**TEXT EXCERPT:**
## START
Word -> PDF Workflow 2018-06-22

ANYWAY, over time my document workflow has changed a few times. Here’s the latest iteration, for those who wish a look into the mind of someone not quite right (and so I have a copy to remind myself how I’m doing this).

Not three weeks after I wrote that, I have an update to it.

Deep geekery ahead. The first big chunk is unchanged, but the last bit has wobbled some.

Document Transformations

The first step is reasonably straightforward. I have a Word file (specially formatted using styles) that I transform to XML, then run several transformations until I get to an XML data file that is a mix of document and game object information. Under the covers a Word ‘DocX’ file is a ZIP file containing XML files, so this is not as horrible as it sounds.

Bold, italic text indicates something new or changed.
## END
**WORK REQUIRED:** In the Word-to-PDF workflow text, why is transforming the Word file to XML less difficult than it might appear? Answer in one to three sentences.

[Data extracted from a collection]
## START
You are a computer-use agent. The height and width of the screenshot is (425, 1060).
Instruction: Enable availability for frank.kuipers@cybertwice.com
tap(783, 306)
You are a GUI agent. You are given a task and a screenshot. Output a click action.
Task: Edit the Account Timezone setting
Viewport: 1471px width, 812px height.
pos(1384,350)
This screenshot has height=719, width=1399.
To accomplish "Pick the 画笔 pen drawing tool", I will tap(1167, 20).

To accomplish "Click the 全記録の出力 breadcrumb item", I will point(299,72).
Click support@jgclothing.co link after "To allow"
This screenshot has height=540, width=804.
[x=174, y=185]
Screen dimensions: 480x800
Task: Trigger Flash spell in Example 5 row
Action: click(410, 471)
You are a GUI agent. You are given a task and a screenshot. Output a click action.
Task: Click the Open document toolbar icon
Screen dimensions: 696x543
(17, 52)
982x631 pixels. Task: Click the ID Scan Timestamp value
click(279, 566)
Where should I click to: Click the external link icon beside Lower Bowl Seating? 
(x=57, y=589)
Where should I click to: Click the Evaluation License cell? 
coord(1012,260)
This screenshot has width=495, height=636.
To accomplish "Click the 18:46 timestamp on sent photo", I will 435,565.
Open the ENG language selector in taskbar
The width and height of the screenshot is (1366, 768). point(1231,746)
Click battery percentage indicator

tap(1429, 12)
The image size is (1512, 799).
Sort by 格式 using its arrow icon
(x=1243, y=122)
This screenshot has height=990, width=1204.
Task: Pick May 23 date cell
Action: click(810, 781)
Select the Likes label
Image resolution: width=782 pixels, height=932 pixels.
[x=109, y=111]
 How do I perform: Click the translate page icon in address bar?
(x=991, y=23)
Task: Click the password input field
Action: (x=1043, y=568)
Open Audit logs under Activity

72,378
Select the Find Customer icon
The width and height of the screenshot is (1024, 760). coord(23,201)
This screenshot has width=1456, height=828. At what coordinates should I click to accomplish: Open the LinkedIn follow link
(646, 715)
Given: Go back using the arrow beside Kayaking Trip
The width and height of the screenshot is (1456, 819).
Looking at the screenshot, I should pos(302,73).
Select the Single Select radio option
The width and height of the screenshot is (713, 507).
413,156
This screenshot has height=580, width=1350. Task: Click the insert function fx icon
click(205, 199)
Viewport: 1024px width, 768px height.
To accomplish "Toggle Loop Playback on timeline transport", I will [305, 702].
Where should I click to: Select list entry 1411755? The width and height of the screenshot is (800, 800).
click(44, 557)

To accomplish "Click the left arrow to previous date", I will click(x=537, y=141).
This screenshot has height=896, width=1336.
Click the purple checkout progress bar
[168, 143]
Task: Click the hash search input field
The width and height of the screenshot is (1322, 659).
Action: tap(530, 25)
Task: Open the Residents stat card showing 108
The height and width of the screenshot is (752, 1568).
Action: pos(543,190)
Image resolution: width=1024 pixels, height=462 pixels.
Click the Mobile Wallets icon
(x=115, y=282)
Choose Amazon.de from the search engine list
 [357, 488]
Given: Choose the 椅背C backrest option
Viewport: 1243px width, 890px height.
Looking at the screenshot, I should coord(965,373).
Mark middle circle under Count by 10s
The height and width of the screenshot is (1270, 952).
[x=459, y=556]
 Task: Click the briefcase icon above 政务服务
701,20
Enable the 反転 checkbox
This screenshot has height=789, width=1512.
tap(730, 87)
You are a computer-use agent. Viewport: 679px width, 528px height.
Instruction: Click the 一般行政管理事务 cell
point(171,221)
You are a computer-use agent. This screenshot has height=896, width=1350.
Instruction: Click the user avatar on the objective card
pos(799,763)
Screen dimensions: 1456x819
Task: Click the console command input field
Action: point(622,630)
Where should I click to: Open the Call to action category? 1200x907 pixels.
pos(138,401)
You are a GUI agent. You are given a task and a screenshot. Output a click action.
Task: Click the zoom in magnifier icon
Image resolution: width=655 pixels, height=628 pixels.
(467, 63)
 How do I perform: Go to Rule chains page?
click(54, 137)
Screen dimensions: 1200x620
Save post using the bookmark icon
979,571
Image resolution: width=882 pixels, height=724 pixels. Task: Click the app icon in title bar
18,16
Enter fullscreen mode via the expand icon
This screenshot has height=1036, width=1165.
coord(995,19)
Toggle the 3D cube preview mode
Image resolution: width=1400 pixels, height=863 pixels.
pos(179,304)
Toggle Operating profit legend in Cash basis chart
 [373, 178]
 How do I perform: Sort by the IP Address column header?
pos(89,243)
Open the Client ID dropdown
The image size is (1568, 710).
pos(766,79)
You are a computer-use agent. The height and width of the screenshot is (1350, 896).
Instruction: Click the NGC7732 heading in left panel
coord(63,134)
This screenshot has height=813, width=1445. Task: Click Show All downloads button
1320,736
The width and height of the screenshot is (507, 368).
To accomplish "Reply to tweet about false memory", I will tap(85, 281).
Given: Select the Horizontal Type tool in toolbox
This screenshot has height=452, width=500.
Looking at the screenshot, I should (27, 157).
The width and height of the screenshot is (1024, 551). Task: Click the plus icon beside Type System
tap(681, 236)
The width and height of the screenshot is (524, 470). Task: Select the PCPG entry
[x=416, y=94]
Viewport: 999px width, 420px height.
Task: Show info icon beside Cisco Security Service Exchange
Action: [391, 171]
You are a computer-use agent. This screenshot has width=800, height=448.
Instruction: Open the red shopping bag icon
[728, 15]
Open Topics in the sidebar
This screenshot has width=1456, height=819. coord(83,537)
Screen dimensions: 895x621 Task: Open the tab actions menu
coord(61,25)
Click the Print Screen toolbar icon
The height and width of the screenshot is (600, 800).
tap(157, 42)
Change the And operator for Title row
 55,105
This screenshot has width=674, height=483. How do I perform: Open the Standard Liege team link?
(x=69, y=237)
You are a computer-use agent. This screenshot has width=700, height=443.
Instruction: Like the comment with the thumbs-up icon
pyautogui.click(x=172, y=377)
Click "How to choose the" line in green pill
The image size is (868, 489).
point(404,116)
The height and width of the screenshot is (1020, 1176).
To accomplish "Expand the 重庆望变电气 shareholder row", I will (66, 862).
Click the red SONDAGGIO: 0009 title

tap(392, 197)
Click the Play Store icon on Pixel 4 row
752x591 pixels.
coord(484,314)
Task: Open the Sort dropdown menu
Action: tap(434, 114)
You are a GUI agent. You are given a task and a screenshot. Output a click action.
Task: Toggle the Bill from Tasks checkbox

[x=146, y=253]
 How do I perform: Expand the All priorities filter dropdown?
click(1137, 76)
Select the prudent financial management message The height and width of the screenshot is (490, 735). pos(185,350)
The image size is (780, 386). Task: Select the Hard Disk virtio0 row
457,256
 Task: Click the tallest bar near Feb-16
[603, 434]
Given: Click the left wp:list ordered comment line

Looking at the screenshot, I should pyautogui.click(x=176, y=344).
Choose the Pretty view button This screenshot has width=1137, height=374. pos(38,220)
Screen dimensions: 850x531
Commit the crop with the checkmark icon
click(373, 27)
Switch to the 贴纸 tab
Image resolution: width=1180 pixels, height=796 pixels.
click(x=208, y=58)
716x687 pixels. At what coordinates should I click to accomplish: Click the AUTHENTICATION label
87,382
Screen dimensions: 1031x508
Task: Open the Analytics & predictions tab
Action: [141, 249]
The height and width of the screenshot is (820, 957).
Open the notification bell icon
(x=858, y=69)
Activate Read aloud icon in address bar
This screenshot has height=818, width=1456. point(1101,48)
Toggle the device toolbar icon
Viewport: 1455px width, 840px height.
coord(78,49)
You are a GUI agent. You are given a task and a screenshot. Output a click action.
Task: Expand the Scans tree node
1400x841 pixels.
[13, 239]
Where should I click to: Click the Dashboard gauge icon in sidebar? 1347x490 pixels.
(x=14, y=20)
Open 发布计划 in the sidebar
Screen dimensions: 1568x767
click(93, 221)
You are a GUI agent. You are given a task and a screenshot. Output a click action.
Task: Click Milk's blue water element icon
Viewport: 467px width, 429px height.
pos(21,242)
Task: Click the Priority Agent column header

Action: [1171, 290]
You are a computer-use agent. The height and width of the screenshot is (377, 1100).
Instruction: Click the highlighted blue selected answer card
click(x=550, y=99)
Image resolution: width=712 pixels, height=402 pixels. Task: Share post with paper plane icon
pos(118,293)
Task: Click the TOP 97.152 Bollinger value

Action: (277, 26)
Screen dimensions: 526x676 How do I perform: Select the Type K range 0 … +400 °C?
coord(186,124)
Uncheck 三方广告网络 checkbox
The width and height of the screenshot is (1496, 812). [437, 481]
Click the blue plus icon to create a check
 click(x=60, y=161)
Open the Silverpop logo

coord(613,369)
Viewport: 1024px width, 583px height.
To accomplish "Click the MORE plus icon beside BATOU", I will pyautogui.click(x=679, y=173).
## END
**RESPONSE FOR THIS EXERCISE:** A Word "DocX" file is actually a ZIP file containing XML files. For that reason, transforming it to XML is not as difficult as it sounds.